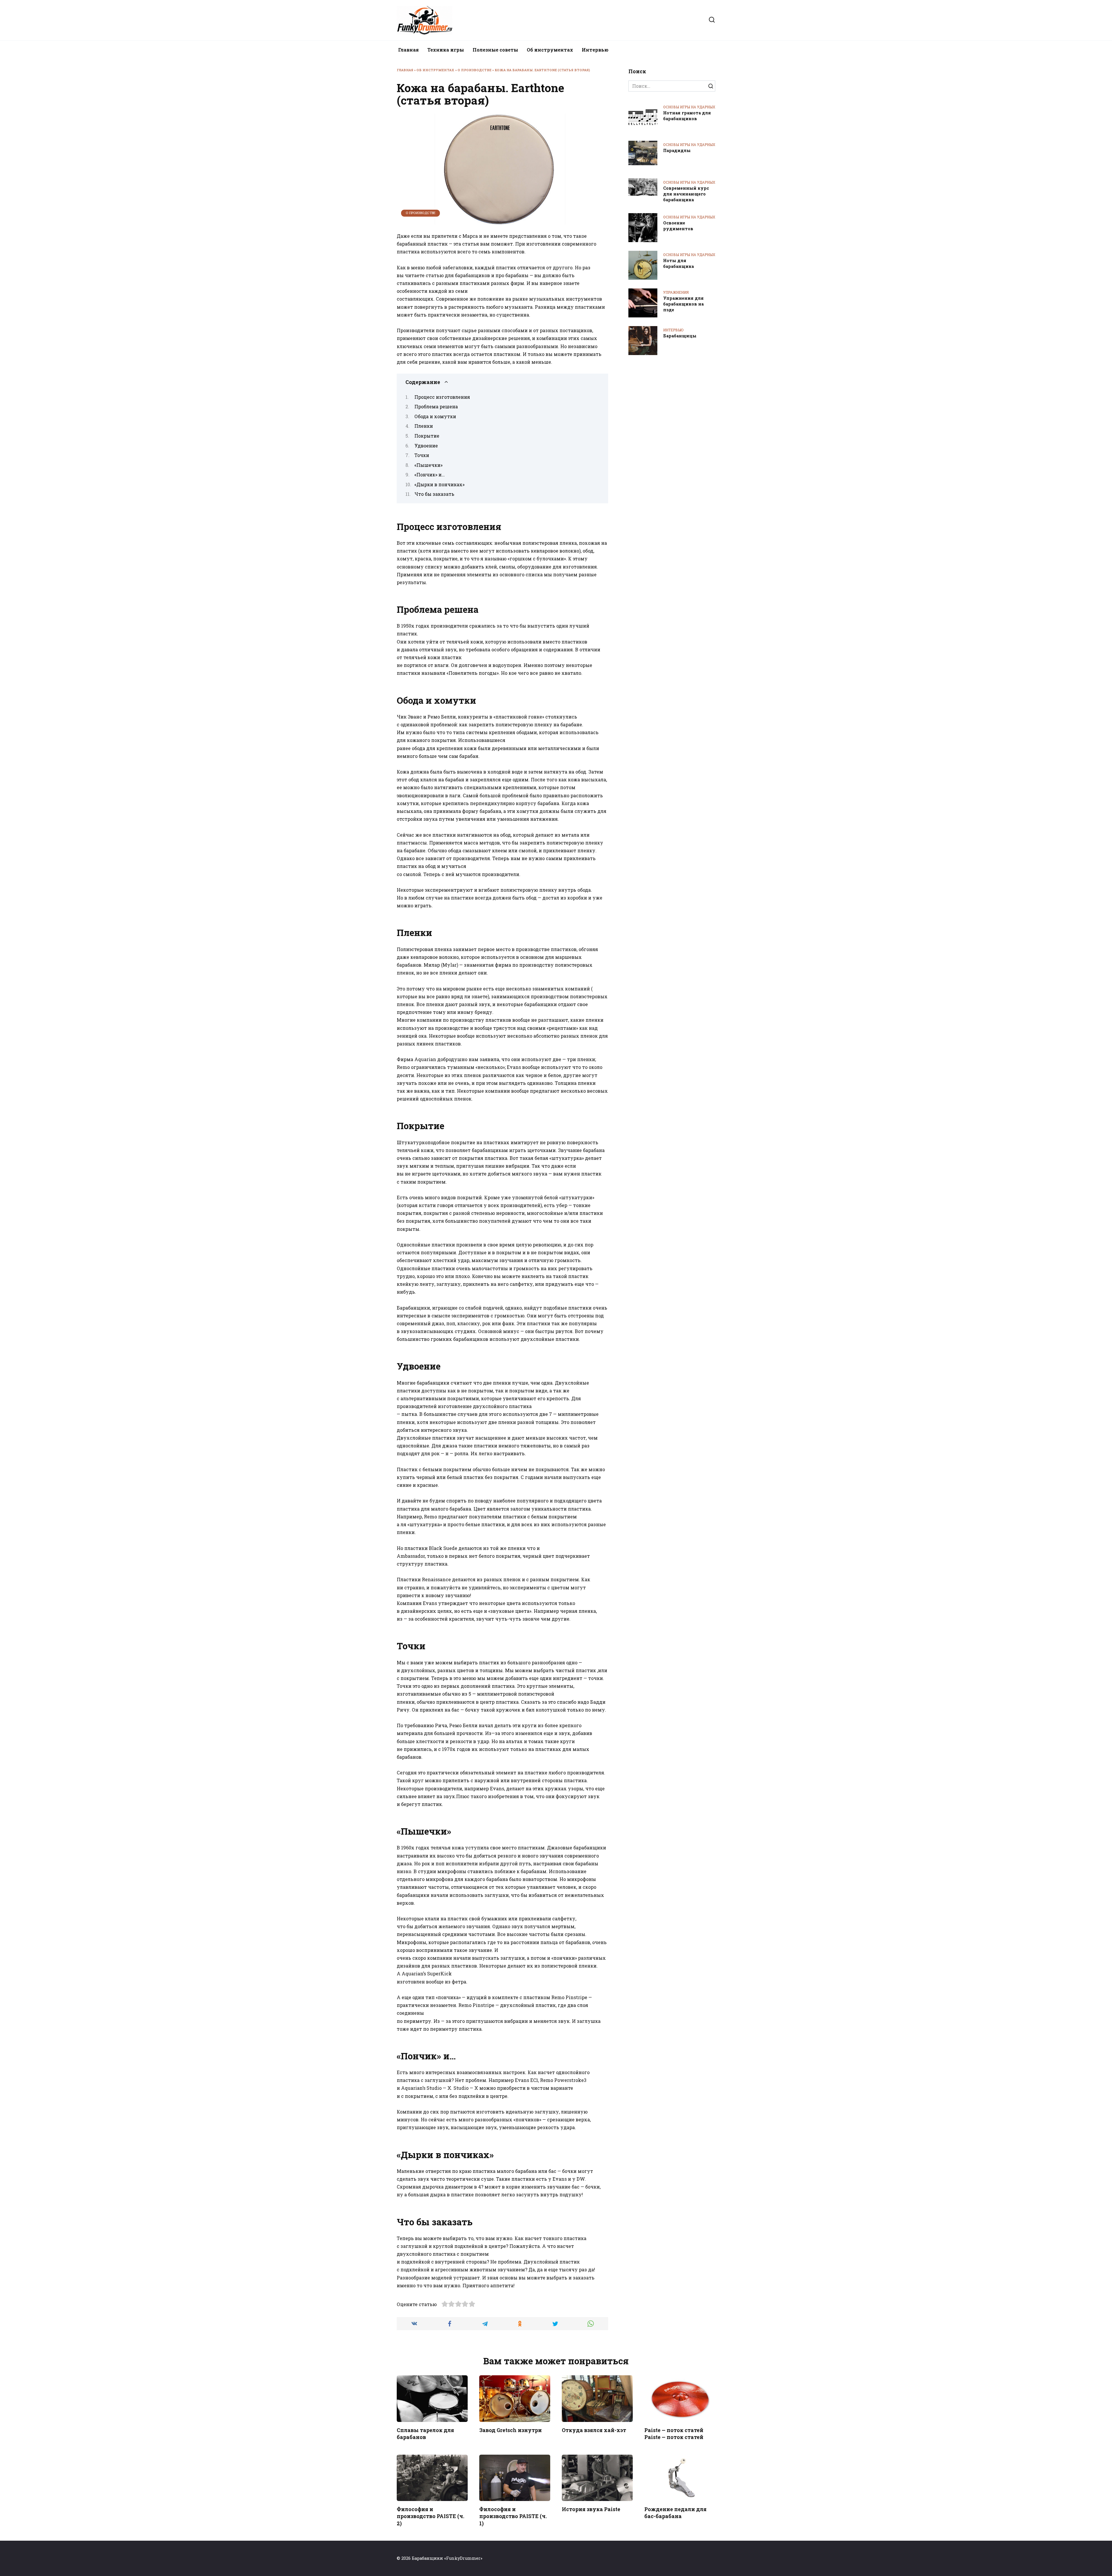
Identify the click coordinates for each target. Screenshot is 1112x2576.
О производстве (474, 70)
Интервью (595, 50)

***

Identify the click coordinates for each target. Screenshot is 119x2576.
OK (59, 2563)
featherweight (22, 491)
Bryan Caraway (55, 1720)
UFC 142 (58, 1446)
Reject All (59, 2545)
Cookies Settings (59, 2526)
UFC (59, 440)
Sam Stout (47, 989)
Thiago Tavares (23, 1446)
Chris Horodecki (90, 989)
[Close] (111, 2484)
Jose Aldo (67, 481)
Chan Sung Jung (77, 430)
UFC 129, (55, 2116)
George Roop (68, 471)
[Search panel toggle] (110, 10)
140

***

Take the entries above and return only the lines from the one with "Screenshot is 1112x2576." to the one with "Интервью (595, 50)", both included, unchanged.

- ANSWER:
Identify the click coordinates for each target. Screenshot is 1112x2576.
О производстве (474, 70)
Интервью (595, 50)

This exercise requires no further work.